Dalam konteks situasi dunia yang terus berkembang secara kompleks dan tak terduga, peningkatan kapasitas endogen secara proaktif untuk mendorong pertumbuhan merupakan kebutuhan mendesak. Tanpa mendorong pengembangan komunitas produksi dan bisnis, target pertumbuhan akan menjadi sulit dan tidak berkelanjutan. Upaya reformasi kelembagaan yang dilaksanakan bersamaan dengan revolusi perampingan aparatur diharapkan dapat menghilangkan hambatan kelembagaan, mengurai sumber daya investasi pembangunan, dan melepaskan momentum pertumbuhan dari sektor bisnis.

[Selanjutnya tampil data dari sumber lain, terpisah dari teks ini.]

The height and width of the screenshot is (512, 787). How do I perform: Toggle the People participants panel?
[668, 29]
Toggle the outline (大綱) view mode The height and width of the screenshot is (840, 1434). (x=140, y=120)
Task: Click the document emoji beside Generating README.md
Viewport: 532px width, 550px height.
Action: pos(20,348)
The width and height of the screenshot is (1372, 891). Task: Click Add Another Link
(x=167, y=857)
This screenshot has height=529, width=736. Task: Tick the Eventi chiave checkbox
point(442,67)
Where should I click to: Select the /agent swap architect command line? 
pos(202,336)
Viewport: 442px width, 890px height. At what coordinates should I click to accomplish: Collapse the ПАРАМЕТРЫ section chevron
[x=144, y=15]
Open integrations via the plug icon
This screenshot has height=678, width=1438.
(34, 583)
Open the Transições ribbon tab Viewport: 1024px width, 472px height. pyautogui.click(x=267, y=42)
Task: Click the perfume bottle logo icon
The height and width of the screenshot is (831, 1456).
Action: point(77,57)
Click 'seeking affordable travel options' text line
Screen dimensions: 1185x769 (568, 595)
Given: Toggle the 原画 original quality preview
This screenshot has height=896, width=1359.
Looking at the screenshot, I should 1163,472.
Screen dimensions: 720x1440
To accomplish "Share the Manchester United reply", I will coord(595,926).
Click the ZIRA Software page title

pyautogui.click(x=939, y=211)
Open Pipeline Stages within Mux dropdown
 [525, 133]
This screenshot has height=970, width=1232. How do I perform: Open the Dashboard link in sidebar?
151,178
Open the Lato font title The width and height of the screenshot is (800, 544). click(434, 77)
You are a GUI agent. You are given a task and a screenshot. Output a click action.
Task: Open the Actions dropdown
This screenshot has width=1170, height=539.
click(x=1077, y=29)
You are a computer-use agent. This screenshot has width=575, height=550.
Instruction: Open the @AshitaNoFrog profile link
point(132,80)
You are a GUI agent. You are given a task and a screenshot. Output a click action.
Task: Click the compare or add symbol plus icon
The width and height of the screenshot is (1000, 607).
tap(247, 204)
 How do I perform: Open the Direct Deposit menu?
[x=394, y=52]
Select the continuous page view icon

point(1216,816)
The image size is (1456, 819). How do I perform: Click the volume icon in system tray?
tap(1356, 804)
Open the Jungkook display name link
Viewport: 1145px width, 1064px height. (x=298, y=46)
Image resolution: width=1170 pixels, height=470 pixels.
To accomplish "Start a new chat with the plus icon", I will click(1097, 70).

Reformasi kelembagaan tidak dapat dipisahkan dari pengembangan dunia usaha, terutama perusahaan swasta domestik. Perusahaan membutuhkan motivasi untuk mengatasi hambatan tersebut, dan hanya lembaga yang dapat melakukannya. Ketika semangat kewirausahaan dihidupkan kembali, perusahaan akan mengemban tugas-tugas besar dan sulit yang dihadapi pembangunan negara dan menjadi kekuatan yang berpartisipasi dalam menemukan solusi bagi permasalahan pertumbuhan ekonomi dua digit. Dalam konteks saat ini, para pengusaha dan perusahaanlah yang menjadi subjek yang menghidupkan kembali negara, membantu rakyat mencapai kesejahteraan dan kebahagiaan.